For Jan Bushart, painting on location from nature (en plein air) is the only way she knows how to create a truly immersive experience for the viewers of her pieces. As a nature buff, this…well…came naturally.
By immersing herself in the scene, she’s able to capture nature in all of its perfection––the light and shadow, the breeze, the aroma––and share these fleeting moments with others. For Jan, this path was in her DNA. She always loved the outdoors and always carried supplies to sketch or paint the beautiful scenery she encountered on her hikes.
By the time she graduated from California State University, she already had a steady career in art carved out for herself. Jan’s art was picked up in galleries throughout the Southwest, Alaska and Hawaii. She continued capturing diverse scenes across California, Arizona and Colorado, but was deeply drawn to, and inspired by, Hawaii. The islands have since become her home and the inspirational backdrop for many of her pieces, which she refers to as “impressionism dancing on the edge of abstract”.
Read on or watch the video interview below for more of Jan’s story.

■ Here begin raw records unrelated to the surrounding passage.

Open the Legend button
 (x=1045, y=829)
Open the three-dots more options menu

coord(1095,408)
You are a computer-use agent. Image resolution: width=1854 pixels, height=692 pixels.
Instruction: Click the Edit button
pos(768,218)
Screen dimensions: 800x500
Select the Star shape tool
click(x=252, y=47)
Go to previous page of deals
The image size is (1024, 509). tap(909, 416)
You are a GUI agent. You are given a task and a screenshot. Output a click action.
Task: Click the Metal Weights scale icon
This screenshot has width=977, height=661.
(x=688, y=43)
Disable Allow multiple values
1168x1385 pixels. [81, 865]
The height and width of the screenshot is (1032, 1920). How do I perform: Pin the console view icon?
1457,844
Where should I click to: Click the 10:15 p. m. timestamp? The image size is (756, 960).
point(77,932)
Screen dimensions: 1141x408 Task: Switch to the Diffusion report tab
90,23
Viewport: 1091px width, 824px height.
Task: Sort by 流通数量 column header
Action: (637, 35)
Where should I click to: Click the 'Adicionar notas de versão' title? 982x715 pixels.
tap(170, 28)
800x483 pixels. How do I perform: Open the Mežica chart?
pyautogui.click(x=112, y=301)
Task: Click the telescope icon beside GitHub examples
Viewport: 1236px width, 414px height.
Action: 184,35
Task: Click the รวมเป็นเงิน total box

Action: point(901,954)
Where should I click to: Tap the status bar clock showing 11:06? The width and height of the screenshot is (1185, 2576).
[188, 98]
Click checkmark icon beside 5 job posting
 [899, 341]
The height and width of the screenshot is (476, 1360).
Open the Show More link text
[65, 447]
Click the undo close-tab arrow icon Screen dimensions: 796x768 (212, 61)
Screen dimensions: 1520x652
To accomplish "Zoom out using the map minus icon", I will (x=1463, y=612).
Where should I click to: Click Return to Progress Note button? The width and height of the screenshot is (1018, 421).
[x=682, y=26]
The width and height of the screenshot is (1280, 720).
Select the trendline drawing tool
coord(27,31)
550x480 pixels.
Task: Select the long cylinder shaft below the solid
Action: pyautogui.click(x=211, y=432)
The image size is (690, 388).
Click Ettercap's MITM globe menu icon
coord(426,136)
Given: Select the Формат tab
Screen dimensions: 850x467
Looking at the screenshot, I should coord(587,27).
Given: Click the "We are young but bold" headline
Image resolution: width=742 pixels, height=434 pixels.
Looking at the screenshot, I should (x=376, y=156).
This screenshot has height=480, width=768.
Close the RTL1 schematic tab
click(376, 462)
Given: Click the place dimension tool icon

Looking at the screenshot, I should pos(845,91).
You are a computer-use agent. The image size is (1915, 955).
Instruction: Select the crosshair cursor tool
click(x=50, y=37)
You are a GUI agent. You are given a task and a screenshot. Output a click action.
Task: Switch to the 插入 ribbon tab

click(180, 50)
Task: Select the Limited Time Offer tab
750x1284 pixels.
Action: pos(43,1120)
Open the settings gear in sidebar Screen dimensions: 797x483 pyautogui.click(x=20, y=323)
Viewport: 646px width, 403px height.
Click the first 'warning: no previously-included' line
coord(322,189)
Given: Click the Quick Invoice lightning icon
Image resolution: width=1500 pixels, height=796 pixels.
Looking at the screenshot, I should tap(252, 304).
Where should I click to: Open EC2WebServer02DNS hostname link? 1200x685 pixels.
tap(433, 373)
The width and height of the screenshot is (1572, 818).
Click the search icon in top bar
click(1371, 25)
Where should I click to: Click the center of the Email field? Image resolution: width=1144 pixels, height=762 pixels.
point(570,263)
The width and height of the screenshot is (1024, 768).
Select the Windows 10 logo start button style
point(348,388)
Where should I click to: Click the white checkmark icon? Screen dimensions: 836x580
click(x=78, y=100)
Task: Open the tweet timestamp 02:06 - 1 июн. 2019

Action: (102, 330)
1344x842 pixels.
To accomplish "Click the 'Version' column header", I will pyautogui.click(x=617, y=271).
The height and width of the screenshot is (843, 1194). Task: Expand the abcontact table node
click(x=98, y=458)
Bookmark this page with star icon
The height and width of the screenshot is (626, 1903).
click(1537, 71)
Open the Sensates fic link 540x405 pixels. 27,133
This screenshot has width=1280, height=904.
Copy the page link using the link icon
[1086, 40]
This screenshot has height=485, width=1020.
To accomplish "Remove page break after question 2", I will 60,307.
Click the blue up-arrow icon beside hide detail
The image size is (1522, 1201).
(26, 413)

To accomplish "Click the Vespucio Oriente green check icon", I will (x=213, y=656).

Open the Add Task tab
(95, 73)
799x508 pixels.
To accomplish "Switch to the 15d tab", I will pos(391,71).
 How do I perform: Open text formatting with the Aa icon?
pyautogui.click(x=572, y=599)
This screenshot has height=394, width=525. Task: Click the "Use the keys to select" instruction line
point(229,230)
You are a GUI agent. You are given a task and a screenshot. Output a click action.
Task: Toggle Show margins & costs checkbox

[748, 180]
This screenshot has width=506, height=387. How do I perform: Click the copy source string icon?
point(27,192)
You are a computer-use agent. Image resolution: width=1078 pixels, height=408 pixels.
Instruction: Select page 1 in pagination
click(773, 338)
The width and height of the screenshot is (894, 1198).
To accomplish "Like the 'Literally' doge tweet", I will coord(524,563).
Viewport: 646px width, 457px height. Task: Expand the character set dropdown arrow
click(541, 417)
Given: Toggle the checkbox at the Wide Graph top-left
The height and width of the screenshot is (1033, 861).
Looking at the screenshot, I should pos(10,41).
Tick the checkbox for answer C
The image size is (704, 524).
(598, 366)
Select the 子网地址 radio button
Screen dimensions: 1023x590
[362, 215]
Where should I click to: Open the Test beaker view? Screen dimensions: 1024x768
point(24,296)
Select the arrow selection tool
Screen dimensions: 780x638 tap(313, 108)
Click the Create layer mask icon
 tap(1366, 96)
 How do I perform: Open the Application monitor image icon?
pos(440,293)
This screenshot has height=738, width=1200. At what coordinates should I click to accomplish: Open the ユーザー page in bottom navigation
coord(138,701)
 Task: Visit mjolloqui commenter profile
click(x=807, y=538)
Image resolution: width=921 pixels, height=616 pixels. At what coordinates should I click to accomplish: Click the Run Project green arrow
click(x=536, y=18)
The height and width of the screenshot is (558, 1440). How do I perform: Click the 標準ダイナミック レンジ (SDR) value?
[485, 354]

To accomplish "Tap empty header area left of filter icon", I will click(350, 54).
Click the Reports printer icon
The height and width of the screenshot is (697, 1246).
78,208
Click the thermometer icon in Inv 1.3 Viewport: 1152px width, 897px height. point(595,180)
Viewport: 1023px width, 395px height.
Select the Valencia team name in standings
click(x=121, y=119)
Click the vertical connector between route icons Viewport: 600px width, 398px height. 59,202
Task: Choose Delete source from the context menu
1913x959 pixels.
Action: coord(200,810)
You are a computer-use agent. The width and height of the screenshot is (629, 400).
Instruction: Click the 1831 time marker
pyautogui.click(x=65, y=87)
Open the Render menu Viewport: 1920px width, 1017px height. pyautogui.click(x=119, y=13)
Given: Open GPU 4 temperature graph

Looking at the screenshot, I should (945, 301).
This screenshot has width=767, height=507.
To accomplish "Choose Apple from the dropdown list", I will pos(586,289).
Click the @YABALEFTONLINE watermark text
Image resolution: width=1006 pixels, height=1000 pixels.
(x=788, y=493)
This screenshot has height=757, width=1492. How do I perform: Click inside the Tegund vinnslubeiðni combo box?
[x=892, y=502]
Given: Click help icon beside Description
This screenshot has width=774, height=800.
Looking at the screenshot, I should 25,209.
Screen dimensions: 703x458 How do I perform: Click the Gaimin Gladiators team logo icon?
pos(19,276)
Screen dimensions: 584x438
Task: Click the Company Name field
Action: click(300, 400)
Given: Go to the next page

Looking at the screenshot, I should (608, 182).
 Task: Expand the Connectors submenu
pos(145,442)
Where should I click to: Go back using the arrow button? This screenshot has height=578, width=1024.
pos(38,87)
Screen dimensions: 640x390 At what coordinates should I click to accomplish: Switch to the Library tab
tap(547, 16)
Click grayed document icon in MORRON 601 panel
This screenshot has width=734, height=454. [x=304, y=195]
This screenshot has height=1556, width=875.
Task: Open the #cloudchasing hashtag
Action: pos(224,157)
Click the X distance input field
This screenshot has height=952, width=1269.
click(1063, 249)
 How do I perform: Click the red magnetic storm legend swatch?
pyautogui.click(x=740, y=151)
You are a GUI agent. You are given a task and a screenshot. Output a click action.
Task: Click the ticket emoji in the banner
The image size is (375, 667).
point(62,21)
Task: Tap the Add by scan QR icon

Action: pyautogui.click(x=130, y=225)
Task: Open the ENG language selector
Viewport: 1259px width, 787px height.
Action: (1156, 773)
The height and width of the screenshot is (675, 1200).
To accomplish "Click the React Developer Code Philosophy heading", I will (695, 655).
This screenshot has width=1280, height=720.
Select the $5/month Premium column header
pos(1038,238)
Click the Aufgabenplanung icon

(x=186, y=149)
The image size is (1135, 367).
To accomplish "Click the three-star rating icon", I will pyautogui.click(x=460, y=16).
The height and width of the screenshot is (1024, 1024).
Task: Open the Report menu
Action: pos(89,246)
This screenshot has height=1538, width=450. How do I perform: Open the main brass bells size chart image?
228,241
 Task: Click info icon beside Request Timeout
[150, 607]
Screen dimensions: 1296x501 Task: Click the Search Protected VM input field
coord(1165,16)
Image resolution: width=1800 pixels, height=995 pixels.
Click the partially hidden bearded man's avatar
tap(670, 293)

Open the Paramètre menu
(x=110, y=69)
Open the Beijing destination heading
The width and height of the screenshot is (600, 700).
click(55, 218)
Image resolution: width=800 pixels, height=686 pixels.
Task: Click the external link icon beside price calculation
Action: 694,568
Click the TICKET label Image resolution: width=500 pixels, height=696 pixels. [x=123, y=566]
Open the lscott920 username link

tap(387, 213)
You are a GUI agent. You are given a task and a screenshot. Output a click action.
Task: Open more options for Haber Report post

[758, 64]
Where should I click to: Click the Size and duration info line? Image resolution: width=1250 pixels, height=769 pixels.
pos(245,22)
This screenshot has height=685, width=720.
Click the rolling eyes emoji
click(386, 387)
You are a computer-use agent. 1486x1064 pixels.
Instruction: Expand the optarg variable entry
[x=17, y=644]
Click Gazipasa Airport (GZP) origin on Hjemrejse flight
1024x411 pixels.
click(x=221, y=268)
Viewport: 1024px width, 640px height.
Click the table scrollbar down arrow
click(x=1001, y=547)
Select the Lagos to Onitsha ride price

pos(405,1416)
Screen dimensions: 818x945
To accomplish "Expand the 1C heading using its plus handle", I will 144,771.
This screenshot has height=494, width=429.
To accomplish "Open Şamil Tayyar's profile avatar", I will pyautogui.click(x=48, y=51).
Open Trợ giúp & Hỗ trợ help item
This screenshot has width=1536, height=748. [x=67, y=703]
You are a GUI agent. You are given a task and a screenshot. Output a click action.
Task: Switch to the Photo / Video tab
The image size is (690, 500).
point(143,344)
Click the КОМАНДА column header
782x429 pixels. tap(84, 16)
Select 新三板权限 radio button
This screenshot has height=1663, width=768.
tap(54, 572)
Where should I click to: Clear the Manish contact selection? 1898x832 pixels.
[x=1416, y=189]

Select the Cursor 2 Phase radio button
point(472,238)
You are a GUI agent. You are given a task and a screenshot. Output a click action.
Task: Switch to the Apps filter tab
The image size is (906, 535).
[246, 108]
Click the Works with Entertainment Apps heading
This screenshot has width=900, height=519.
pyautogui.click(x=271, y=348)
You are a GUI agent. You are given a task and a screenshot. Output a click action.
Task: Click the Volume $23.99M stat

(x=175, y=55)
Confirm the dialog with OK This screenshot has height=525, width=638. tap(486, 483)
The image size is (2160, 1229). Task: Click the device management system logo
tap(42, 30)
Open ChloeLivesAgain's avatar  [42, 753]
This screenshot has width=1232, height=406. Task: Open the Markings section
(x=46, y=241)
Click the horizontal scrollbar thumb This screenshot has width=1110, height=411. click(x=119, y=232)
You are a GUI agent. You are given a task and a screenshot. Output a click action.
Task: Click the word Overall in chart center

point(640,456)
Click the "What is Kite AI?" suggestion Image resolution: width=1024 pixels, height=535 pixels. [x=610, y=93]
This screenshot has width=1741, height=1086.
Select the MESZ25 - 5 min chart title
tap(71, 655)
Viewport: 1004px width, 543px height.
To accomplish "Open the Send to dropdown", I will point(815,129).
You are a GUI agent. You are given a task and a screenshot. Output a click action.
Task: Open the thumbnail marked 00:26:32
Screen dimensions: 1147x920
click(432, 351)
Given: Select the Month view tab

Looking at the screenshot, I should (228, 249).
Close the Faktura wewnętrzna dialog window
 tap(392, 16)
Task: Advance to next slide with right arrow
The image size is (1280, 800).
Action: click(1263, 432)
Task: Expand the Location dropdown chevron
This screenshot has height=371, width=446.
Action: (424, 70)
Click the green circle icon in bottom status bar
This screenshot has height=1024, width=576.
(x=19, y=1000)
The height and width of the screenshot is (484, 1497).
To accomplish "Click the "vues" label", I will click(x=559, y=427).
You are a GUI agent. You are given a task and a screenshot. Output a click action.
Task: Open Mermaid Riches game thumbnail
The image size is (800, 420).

When did you know art was your calling?
Art has always been my calling. Between hiking and backpacking––just always being outdoors, I would bring a sketchbook or paint from nature. It’s always been so obvious that I was going to end up being a painter. I’m sure my parents were a little bit afraid of that, but it ended up okay.
What inspires your work?
Nature. I paint from nature. I want other people to experience what I’m experiencing in the natural world. Also, light needs to hit my subject in such a way that it’s interesting. So I really need light and shadow to create work that has depth.
How has your work evolved?
I describe it as impressionism dancing on the edge of abstract. I’ve changed. We all evolve, hopefully, and I’ve really been enjoying keeping the representational aspect of my work, but also using different brush strokes to take you around the painting to have you explore on your own what I created.
What challenges you the most about your work?
Finishing it. I love to start new paintings. So I have to make myself finish them all at once. I’ll usually work on five paintings at once in my studio then I go into finishing mode, which is a kind of a different part of the brain. Once I get there, I don’t want to stop because it’s really requiring me to analyze the painting quite a bit.
What do you love most about creating art?
Getting into the flow of it. Going into that space that is indescribable that any painter, artist or gymnast can tell you about. When you’re in the flow, you’re in touch with a different element.
What do you hope your work inspires in others?
I want people to want to step into the painting. To step into that beautiful world that I’ve created––actually, that nature created, and I just interpreted it.
What drew you to the Celebration of Fine Art?
It’s a different kind of pace at this show. I have tried, at outdoor festivals, to actually paint and get a painting done. It’s impossible. I’m walking around with my brushes the whole time talking to people. I might get one brush stroke on the painting. But here you can actually complete work and people understand that. They see you working. They respect it. And they mostly want to watch me paint. There’s also a really high level of work here. The artists are very good and we all help each other.